Pull out every line of the material that contains the string "Where". Case counts.

-- begin DATA --

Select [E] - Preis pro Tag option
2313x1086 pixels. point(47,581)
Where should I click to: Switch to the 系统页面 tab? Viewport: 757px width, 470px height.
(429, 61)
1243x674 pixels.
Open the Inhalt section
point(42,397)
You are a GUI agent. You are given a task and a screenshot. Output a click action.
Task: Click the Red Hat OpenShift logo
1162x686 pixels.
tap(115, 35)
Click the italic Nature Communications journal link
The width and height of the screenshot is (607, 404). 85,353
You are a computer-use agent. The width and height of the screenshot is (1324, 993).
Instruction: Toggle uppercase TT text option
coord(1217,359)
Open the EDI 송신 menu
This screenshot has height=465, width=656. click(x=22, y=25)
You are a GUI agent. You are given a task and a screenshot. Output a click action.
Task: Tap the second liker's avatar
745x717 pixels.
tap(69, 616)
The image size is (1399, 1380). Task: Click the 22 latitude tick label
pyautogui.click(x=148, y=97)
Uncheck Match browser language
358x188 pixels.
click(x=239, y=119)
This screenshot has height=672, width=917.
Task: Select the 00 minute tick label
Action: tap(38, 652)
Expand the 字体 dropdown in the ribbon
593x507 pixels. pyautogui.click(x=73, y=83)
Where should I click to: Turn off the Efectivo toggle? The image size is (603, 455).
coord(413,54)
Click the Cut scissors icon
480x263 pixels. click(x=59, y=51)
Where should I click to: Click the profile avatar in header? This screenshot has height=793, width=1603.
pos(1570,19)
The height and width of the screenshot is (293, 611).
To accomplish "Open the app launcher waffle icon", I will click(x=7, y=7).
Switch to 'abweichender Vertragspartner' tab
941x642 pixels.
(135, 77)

-- end DATA --

**COMPLETE ANSWER**:
Where should I click to: Switch to the 系统页面 tab? Viewport: 757px width, 470px height.
Where should I click to: Turn off the Efectivo toggle? The image size is (603, 455).
Where should I click to: Click the profile avatar in header? This screenshot has height=793, width=1603.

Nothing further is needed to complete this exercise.